Primeiro porque, graças às opções feitas, os relógios são confiáveis, acurados e de fácil manutenção. Segundo, porque toda a produção é acompanhada de perto por Alexandre. Cada detalhe importa, e o acabamento é primoroso. Terceiro, porque, do ponto de vista estético, os relógios brilham: a recriação de elementos clássicos, de linhas sóbrias, com toques modernos, inclusive pela combinação de cores, é extremamente bem-sucedida. A relação entre funcionalidade e estética, um tema eterno na relojoaria, é extremamente bem resolvida nos Roue.
Já a proposta da Statera Watch Co. é diferente. Com a produção limitada a 300 peças por ano, a empresa – fundada em Maringá em 2022 pelos amigos Antonio dos Santos e Rafael Guimarães – procura combinar tradição relojoeira e mão de obra artesanal, buscando referências em elementos naturais, apresentados de forma muito discreta.

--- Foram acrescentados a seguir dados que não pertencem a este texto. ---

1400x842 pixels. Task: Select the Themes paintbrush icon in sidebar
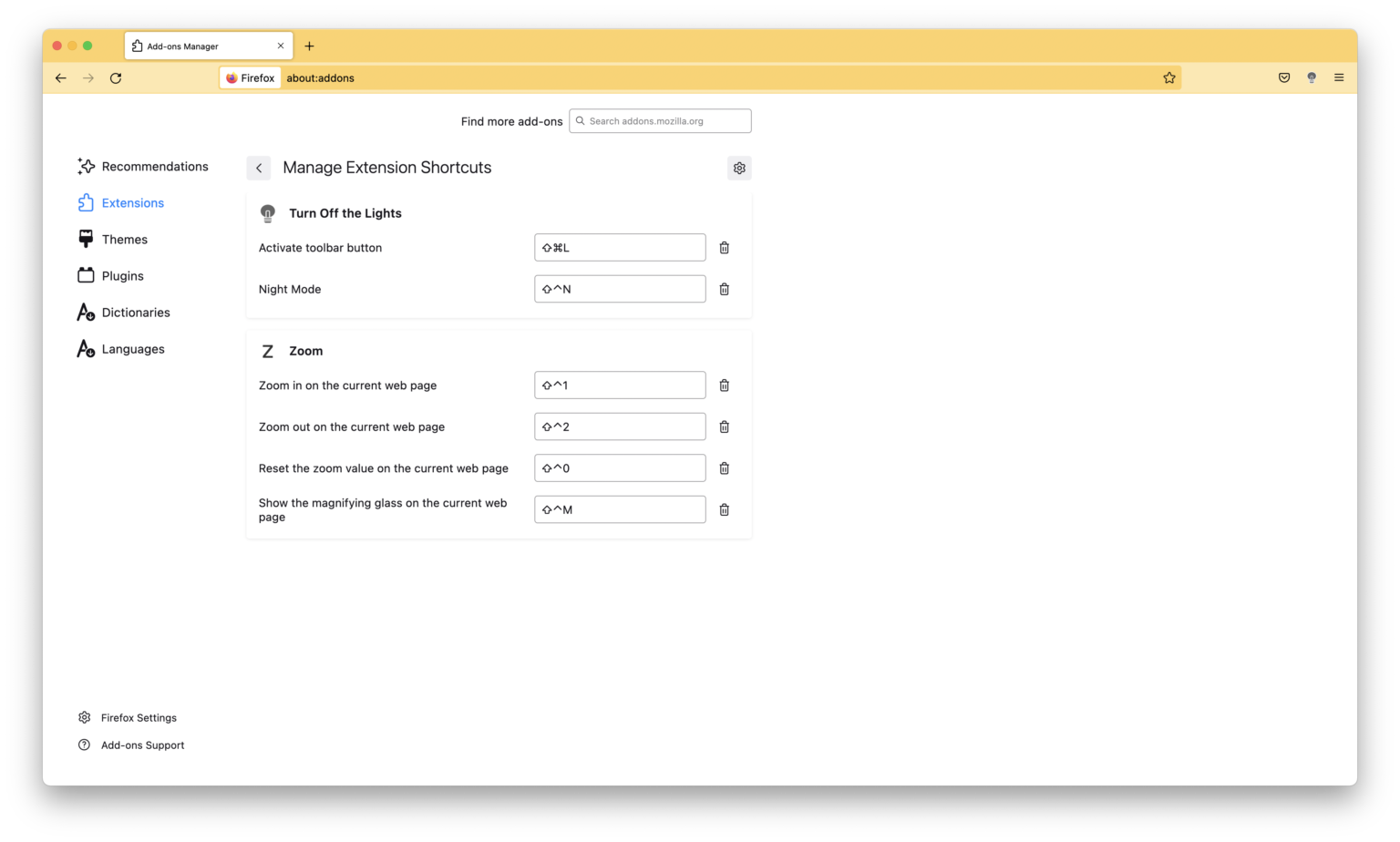[85, 239]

O design limpo das peças, com caixas redondas desenhadas por Angelique Chappuis (uma respeitada especialista em habillage, aquilo que os relógios têm de não mecânico) e usinadas e finalizadas a mão no Brasil, é valorizado pela beleza dos mostradores, para os quais se adota a tradicional técnica do esmalte Grand Feu. Antonio e Rafael começaram como autodidatas, mas, seja para a esmaltação, seja para outros aspectos, buscaram especialização na Suíça. O resultado é verdadeiramente impressionante, com um design ao mesmo tempo limpo e intenso.
A Statera utiliza movimentos mecânicos feitos na Suíça e ajustados e montados no Brasil. A partir de 2026, ela deve anunciar um movimento próprio. Os preços são mais elevados, na faixa de R$ 18.000 a R$ 20.000. As vendas são predominantemente pelo site.

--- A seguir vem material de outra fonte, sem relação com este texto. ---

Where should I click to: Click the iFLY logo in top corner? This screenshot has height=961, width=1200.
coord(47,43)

Roue e Statera representam bem essa nova tendência da relojoaria. Cada uma tem seu perfil, sua proposta, sua perspectiva autoral. E em ambas o “olho do dono” é essencial. Seus produtos têm qualidade, personalidade e histórias a contar. Por isso mesmo as duas marcas tem recebido atenção de veículos especializados, aqui e no exterior.
Diante da mesmice que cada vez toma mais espaço, e num mundo sem escolhas que mais afasta do que aproxima as novas gerações da alta relojoaria, não pode haver notícia melhor.
Otavio Yazbek é sócio da Yazbek Advogados e aficcionado em relógios.